TEXT SECTION

Posted By Anonymous Missy, Los Angeles, CA : 10:41 PM ET
people are people, respect them who they,not what they are there are good and bad in all of us in general I have friends who gay they don't pressure or preach to me. I respect them indiviually
Posted By Anonymous sandra from riverside,ca : 10:49 PM ET
sure! just keep an eye on them. i know a lot of people who've gotten out of crimes by joining the military.
Posted By Anonymous John Hopkins, Hunstville, AL : 11:03 PM ET
Randi: My first thoughts were perhaps this guy has an anger management issue and setting that man's car on fire was just a bad mistake on his part but to hear that we have actually enlisted 1,000 people with felony records is absolutely shocking to me. This really is a trust issue. We have enough on our shoulders with figuring out how to win this war, let alone potentially jeopardizing our troops by making them work with criminals. Just one more thing we now need to worry about!
Posted By Anonymous Jolene, St. Joseph, MI : 11:17 PM ET
Allowing persons with felony records should be done so with great scrutiny.Evaluations to each individual case would be a must. I do believe in the rehabilitation to the young,so by closing the door to what could possibly be a rewarding career,and possible great military service is only a continuing of the sentence.
Posted By Anonymous Bobbi Murphy Florence,Al : 11:41 PM ET
This story about felons being allowed in the military made CNN look bad because you picked on a guy whose crime was jealousy. Couldn't you find a real felon and not air a cheating wife's complaints? Have you turned into military bashers?
Posted By Anonymous James Rees Hermosa Beach, CA : 11:54 PM ET
I have no trouble with the idea of convicted felons serving COMBAT military duty (as volunteers or recruits)on condition that their tour of duty be appraised and evaluated at par with their sentence.

AVAILABLE DATA
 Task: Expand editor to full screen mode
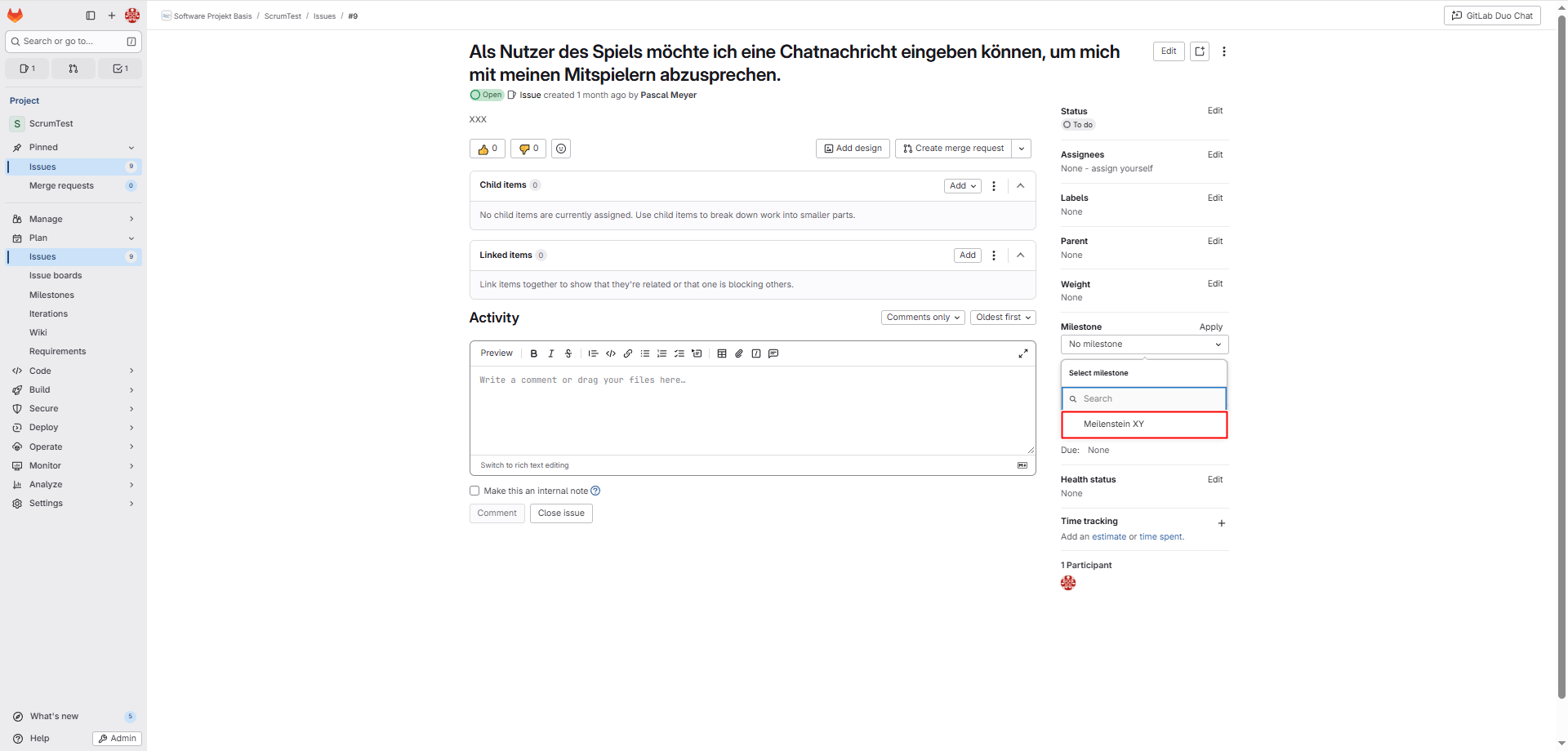1022,353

OBJECTIVE
What posting times appear in the comment thread above the data? List all of them.

ANSWER TO THE EXERCISE
10:41 PM ET, 10:49 PM ET, 11:03 PM ET, 11:17 PM ET, 11:41 PM ET, 11:54 PM ET